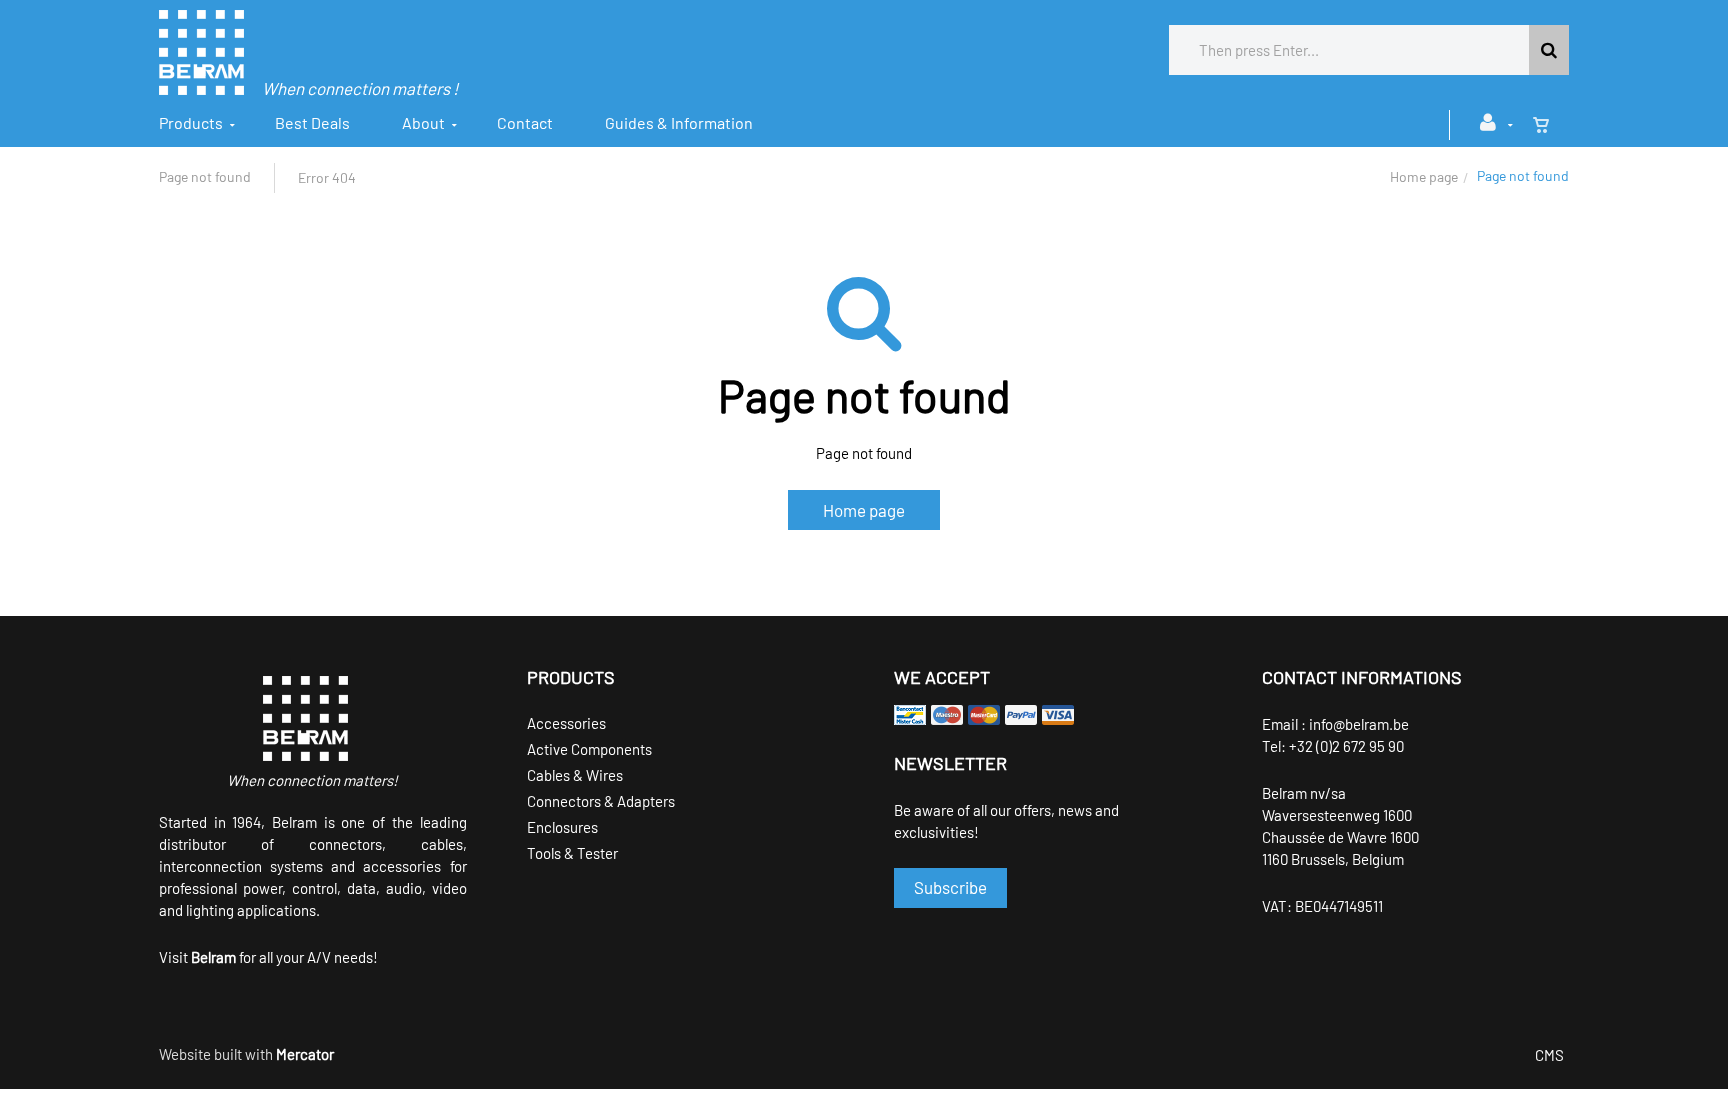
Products (191, 122)
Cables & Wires (575, 775)
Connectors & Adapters (601, 801)
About (423, 122)
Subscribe (950, 887)
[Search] (1549, 50)
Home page (1424, 176)
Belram (213, 957)
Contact (525, 122)
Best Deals (312, 122)
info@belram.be (1359, 724)
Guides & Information (679, 122)
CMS (1549, 1055)
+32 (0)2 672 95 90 (1346, 746)
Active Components (589, 749)
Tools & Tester (572, 853)
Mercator (305, 1054)
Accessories (566, 723)
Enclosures (562, 827)
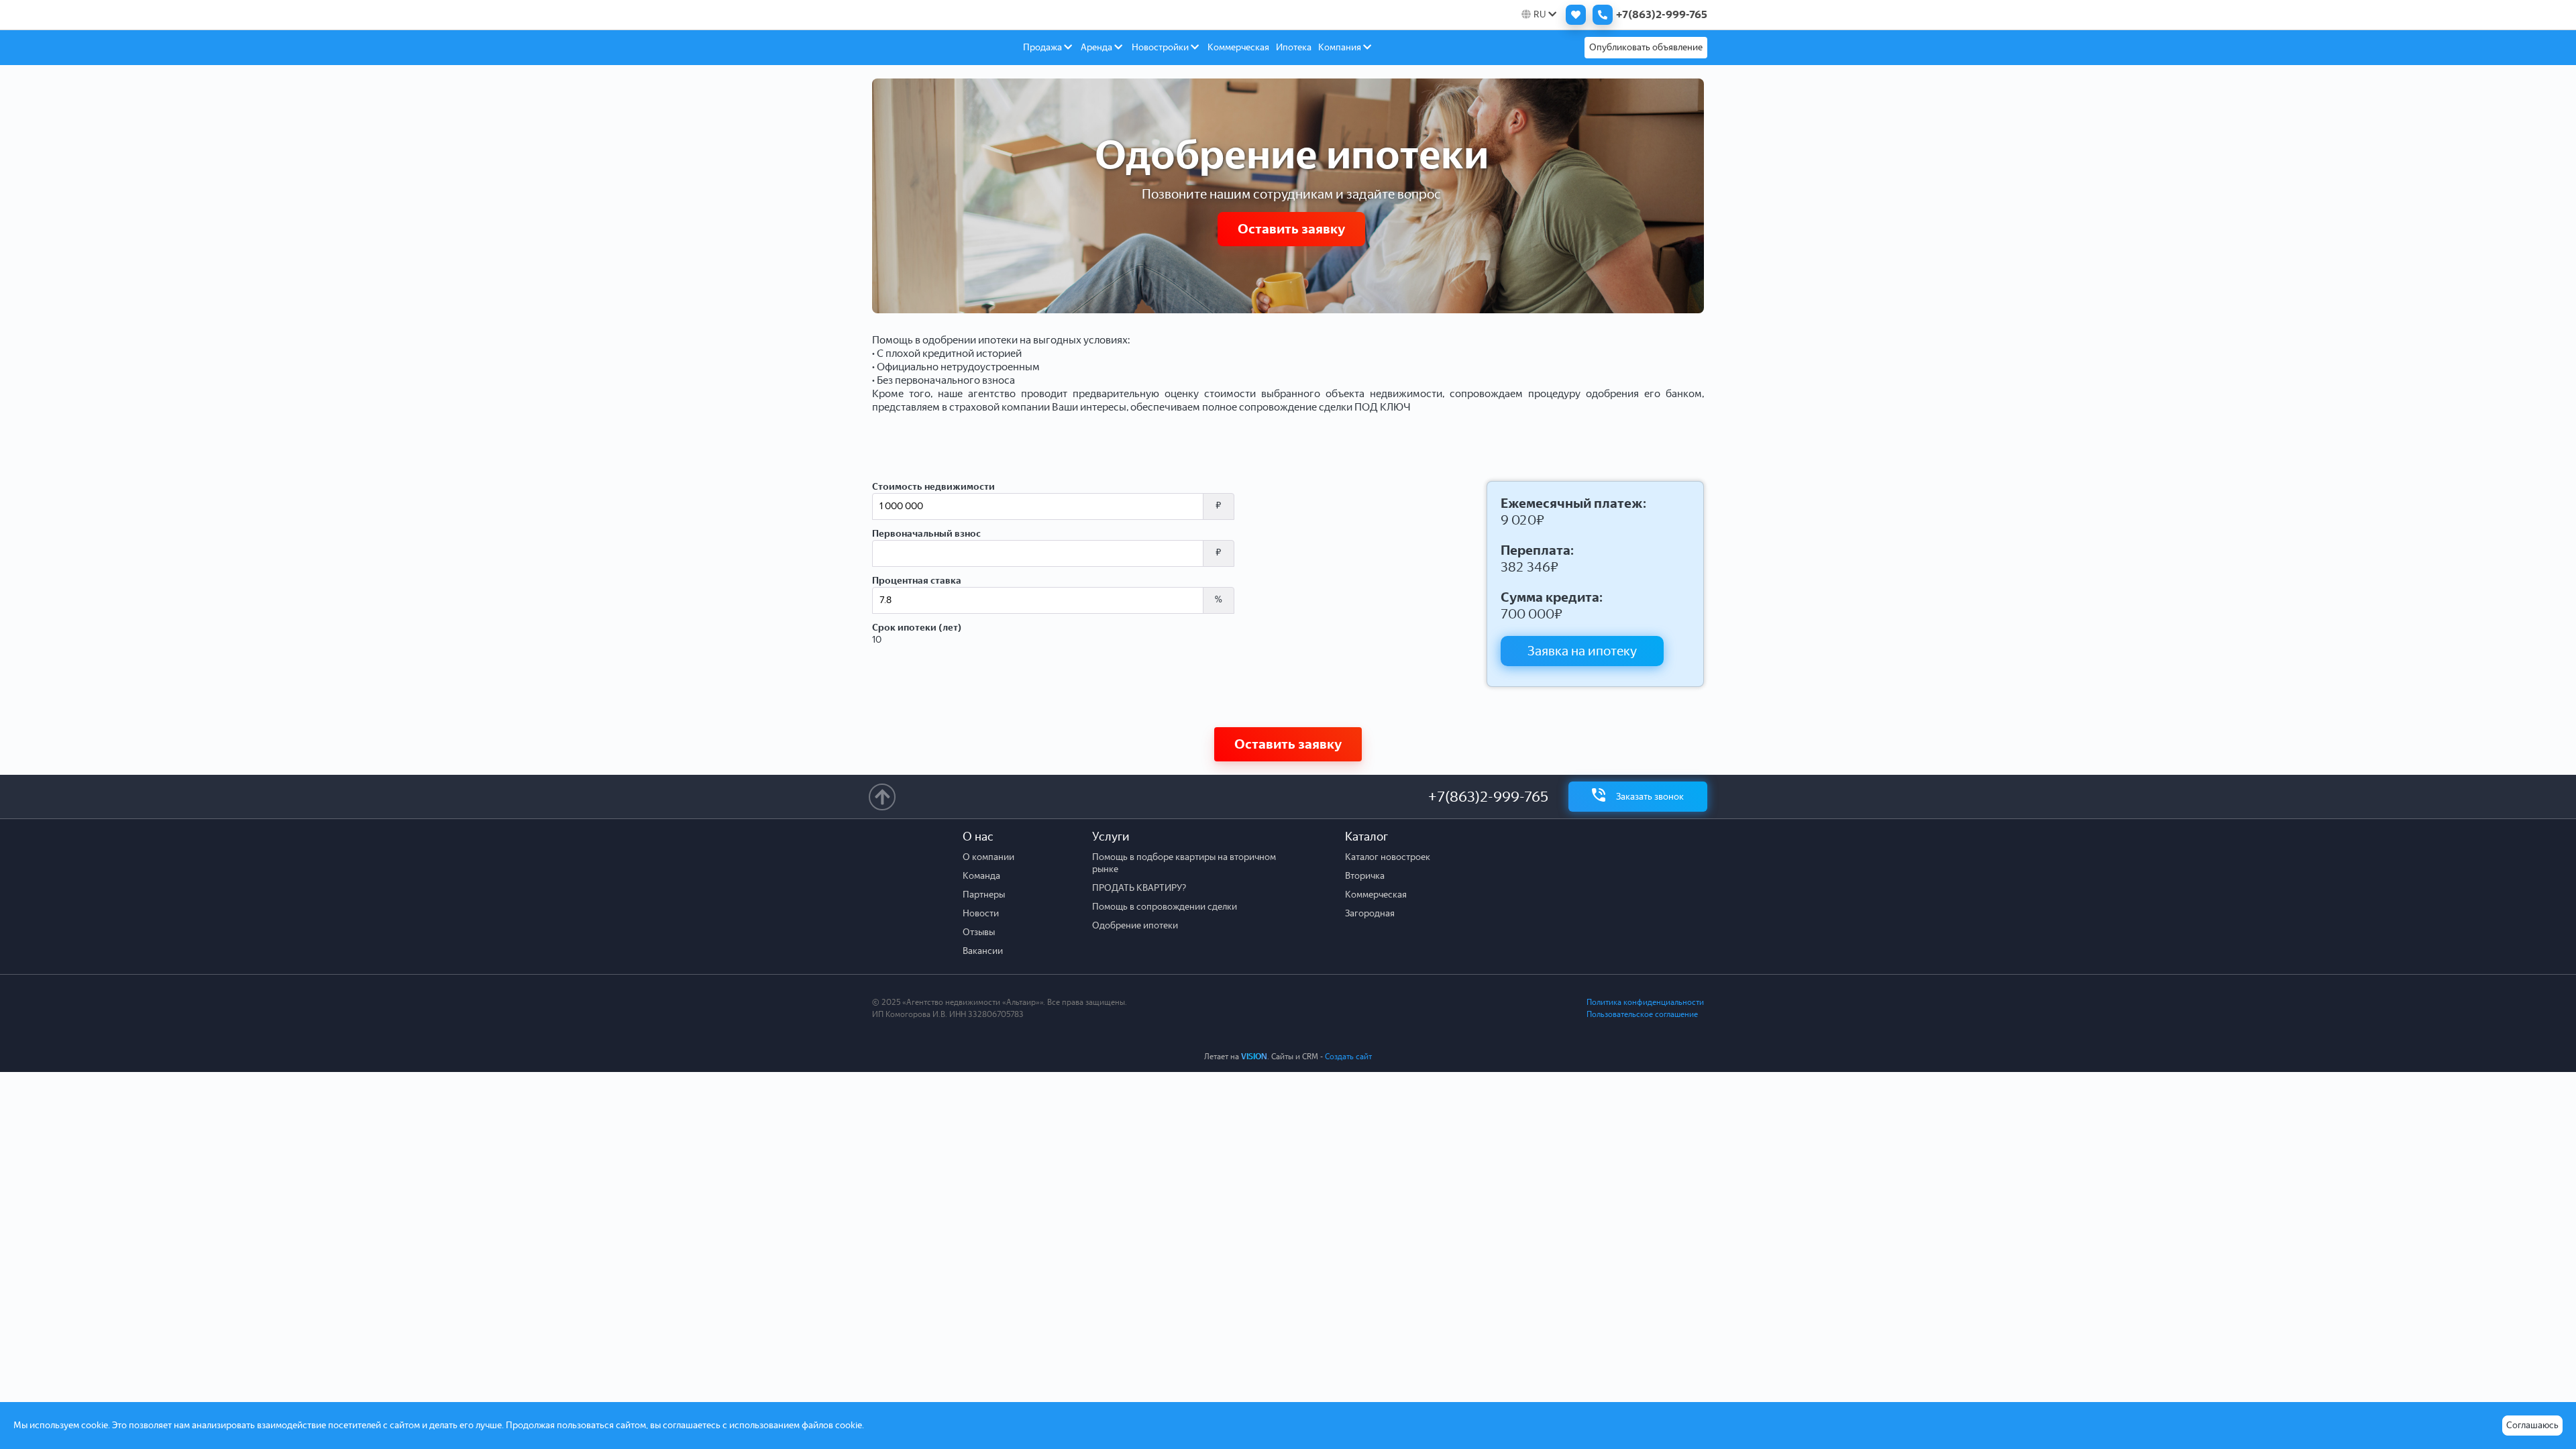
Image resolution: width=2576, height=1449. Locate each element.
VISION (1254, 1056)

══════════

=== Problem ===
Reproduce every record above word for word. Leave the pictures out.

=== Exercise result ===
Products (191, 122)
Cables & Wires (575, 775)
Connectors & Adapters (601, 801)
About (423, 122)
Subscribe (950, 887)
[Search] (1549, 50)
Home page (1424, 176)
Belram (213, 957)
Contact (525, 122)
Best Deals (312, 122)
info@belram.be (1359, 724)
Guides & Information (679, 122)
CMS (1549, 1055)
+32 (0)2 672 95 90 (1346, 746)
Active Components (589, 749)
Tools & Tester (572, 853)
Mercator (305, 1054)
Accessories (566, 723)
Enclosures (562, 827)
Image resolution: width=2576, height=1449. Locate each element.
VISION (1254, 1056)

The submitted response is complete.